Do estimates of blood loss differ between student midwives and midwives? A multicenter cross-sectional study.

OBJECTIVE: the principal objective of this study was to assess the quality of blood loss estimates by midwives and student midwives. The secondary objectives were: to assess the intraobserver agreement of visual blood estimates and the rate of underestimation of blood loss by participants, and to estimate the sensitivity, specificity, and negative likelihood ratio of these estimates for clinically pertinent blood losses (≥ 500mL and ≥ 1000mL). DESIGN: multicenter cross-sectional study. SETTING: thirty-three French maternity units and 35 French midwifery schools participated in this study. PARTICIPANTS: volunteer French midwifery students (n = 463) and practicing midwives (n = 578). INTERVENTION: an online survey showed 16 randomly ordered photographs of 8 different simulated blood quantities (100, 150, 200, 300, 500, 850, 1000, and 1500mL) with a reference 50-mL image in each photo and asked participants to estimate the blood loss.
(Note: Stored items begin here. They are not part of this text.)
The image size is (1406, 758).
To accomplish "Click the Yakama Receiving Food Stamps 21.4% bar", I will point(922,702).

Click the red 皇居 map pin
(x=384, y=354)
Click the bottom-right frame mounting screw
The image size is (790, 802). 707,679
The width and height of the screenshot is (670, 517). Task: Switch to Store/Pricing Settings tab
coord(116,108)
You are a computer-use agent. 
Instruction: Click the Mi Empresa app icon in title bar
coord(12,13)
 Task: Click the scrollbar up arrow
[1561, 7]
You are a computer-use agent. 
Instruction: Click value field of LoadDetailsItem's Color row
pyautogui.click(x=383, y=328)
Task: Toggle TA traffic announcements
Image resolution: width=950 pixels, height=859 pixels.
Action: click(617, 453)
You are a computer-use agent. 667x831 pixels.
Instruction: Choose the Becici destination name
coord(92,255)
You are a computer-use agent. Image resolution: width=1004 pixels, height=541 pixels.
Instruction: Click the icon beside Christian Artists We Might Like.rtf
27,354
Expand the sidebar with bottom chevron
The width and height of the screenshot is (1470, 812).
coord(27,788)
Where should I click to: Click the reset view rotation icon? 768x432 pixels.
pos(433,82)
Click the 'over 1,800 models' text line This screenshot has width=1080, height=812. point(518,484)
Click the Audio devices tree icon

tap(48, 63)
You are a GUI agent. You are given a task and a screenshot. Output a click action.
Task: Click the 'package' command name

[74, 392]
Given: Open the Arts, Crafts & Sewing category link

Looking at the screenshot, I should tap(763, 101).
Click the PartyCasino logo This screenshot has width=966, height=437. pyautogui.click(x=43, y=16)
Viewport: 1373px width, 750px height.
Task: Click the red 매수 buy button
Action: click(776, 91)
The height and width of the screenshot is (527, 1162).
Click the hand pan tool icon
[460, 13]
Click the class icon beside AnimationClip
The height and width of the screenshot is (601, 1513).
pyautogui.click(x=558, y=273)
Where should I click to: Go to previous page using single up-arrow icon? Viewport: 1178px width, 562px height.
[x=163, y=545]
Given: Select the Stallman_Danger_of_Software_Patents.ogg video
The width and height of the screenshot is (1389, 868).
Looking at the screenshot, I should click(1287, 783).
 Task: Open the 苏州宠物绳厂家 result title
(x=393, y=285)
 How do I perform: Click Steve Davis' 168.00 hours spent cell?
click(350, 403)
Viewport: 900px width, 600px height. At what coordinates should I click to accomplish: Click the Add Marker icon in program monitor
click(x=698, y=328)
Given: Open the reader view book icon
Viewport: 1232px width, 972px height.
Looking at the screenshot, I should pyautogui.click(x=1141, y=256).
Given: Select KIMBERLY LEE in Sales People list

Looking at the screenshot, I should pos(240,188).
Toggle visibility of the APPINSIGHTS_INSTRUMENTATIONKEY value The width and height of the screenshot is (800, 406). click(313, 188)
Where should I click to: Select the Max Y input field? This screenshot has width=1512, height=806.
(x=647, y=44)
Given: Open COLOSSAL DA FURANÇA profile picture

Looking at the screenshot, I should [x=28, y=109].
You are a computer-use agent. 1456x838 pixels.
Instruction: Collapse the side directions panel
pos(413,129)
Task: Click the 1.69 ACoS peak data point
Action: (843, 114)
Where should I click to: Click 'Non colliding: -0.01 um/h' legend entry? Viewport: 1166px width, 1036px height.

The visual blood loss estimates were compared with Fisher's exact test. Intraobserver agreement for these estimates was assessed with a weighted kappa coefficient, and the negative predictive values (probability of no hemorrhage when visual estimate was negative) were calculated from prevalence rates in the literature. FINDINGS: of the 16,656 estimates obtained, 34.1% were accurate, 37.2% underestimated the quantity presented, and 28.7% overestimated it. Analyses of the intraobserver reproducibility between the two estimates of the same photograph showed that agreement was highest (weighted kappa ≥ 0.8) for the highest values (1000mL, 1500mL). For each volume considered, students underestimated blood loss more frequently than midwives. In both groups, the negative predictive values regarding postpartum hemorrhage (PPH) diagnosis (severe or not) were greater than 98%. KEY CONCLUSIONS AND IMPLICATIONS FOR PRACTICE: student midwives tended to underestimate the quantity of blood loss more frequently than the midwives. Postpartum hemorrhage (≥ 500mL) was always identified, but severe postpartum hemorrhage (≥ 1000mL) was identified in fewer than half the cases. These results should be taken into account in training both student midwives and practicing professionals.